The Multiplexer has a USB-interface which you connect to a computer. Then you use a special software from Shipmodul to carry out and troubleshoot the configuration. After some reading this is fairly straightforward.

Shimodul MiniPlex-3USB-N2K Multiplexer

Getting data onto your wifi

I said in the beginning that we wanted to be able to use data from the instrument networks on a tablet or an iPhone via WiFi. To solve this problem, you could purchase a router from Digital Yacht, which will create an onboard wifi and allow you to hook up NMEA0183 to it. This equipment however, is quite costly. Further, we already have a 4G Broadband Router which we use for laptops and for streaming data. 

The slightly more complex solution required, to get instrument data onto the network created by the 4G router, involves a Raspberry Pi microcomputer.

Raspberry Pi 3 Model B+

Raspberry Pi

The Raspberry Pi microcomputer is an incredibly versatile (and affordable) piece of equipment. It is in essence, a PC which can run a range of Linux operating systems. It has four USB ports, an HDMI-port for video, built-in wifi and bluetooth and a GPIO allowing you to connect all sorts of electronics such as temperature sensors, lights, displays and whatever you want to play with.

Our use of the Raspberry Pi is fairly simple. It’s one and only role is to be a client on our WiFi (created by the 4G router) and to broadcast the NMEA data stream onto that network.

The Raspberry Pi runs the Raspbian Linux distribution.
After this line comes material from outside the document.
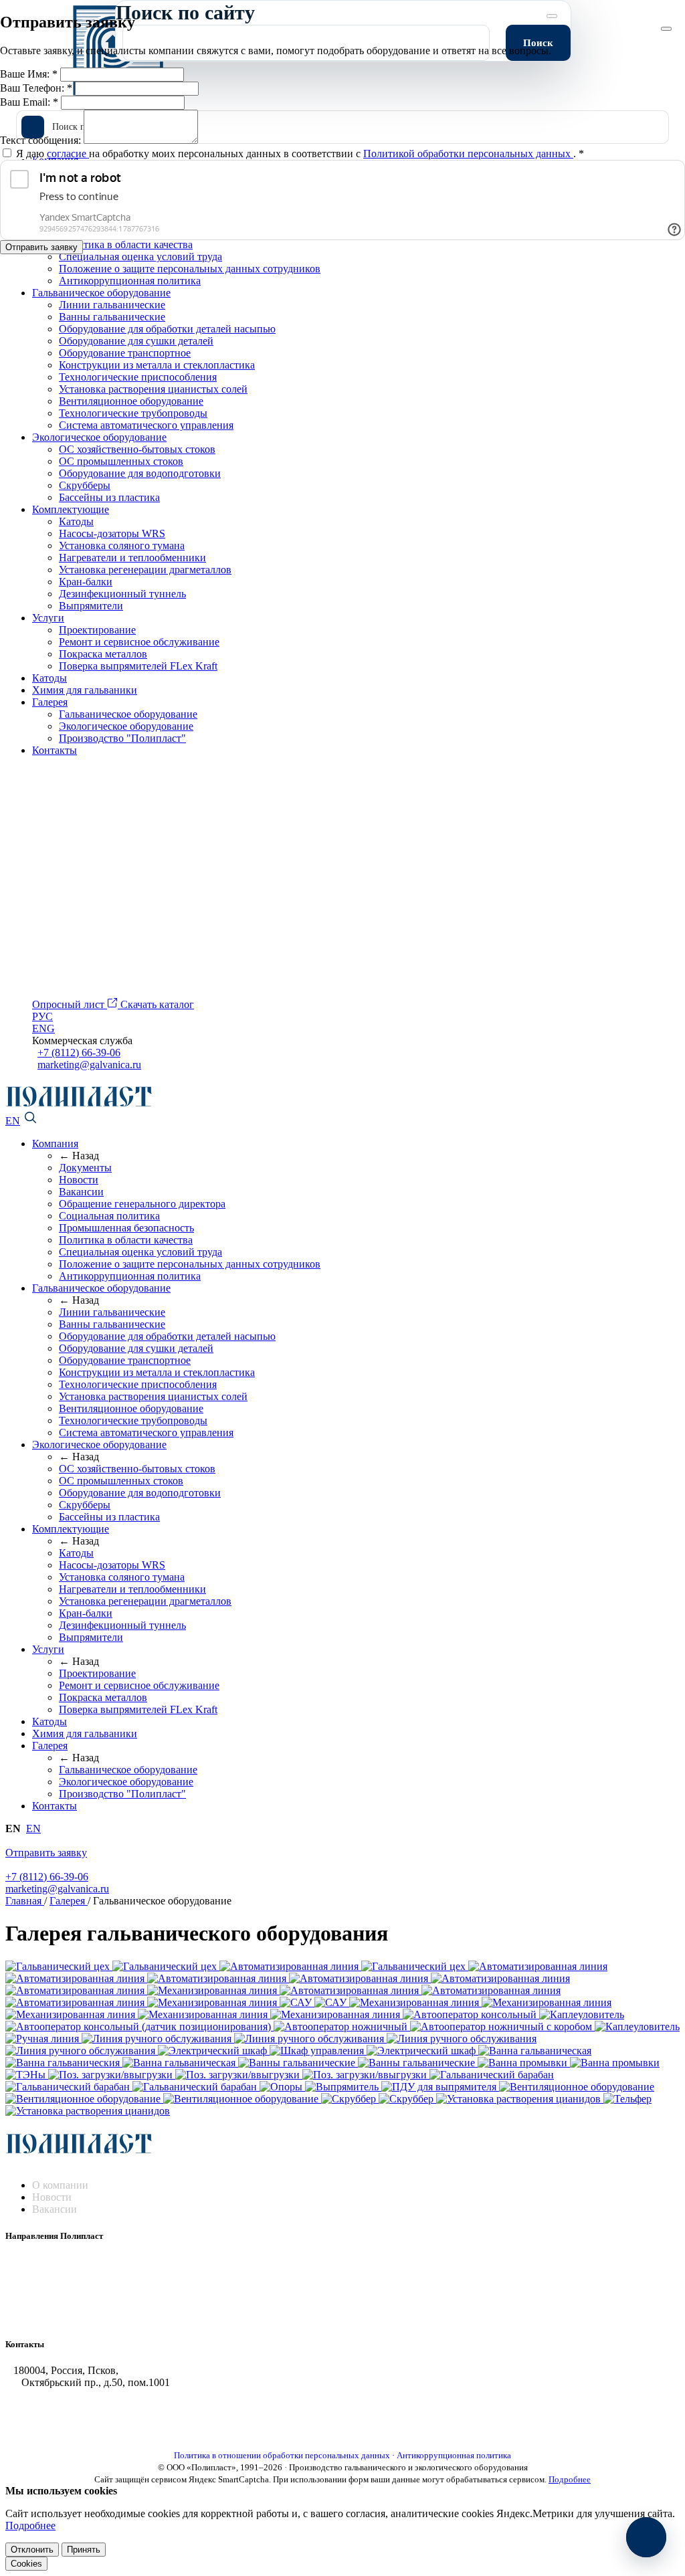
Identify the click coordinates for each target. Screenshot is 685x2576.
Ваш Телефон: (36, 88)
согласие (68, 153)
We use a VNC client to connect to the desktop on the unit and to be able to start and stop applications. The unit is connected via USB to the Miniplex, which sends all NMEA data to the Raspberry Pi.

To get the data on to the WiFi-network, we run a simple program, called kplex, which reads data from the serial port (the USB-connection) and broadcasts it via UDP over the wifi. The data stream can then be read from any computer, laptop or smartphone which is connected to the same network.

The newly refitted nav station as of 2018

Lessons learned

This all seems straightforward and simple. Of course, in retrospective it seems just like that. However, there has been a number of obstacles to overcome along the way. Everything from troubleshooting wiring connections, configuring the multiplexer and setting up the Raspberry Pi and kplex software.

If you plan on expanding your current setup I strongly advise you study what gear you already have, what connections it has and also to get straight what requirements you have when adding new gear. By thinking ahead you understand what, for instance, type of multiplexer you will need.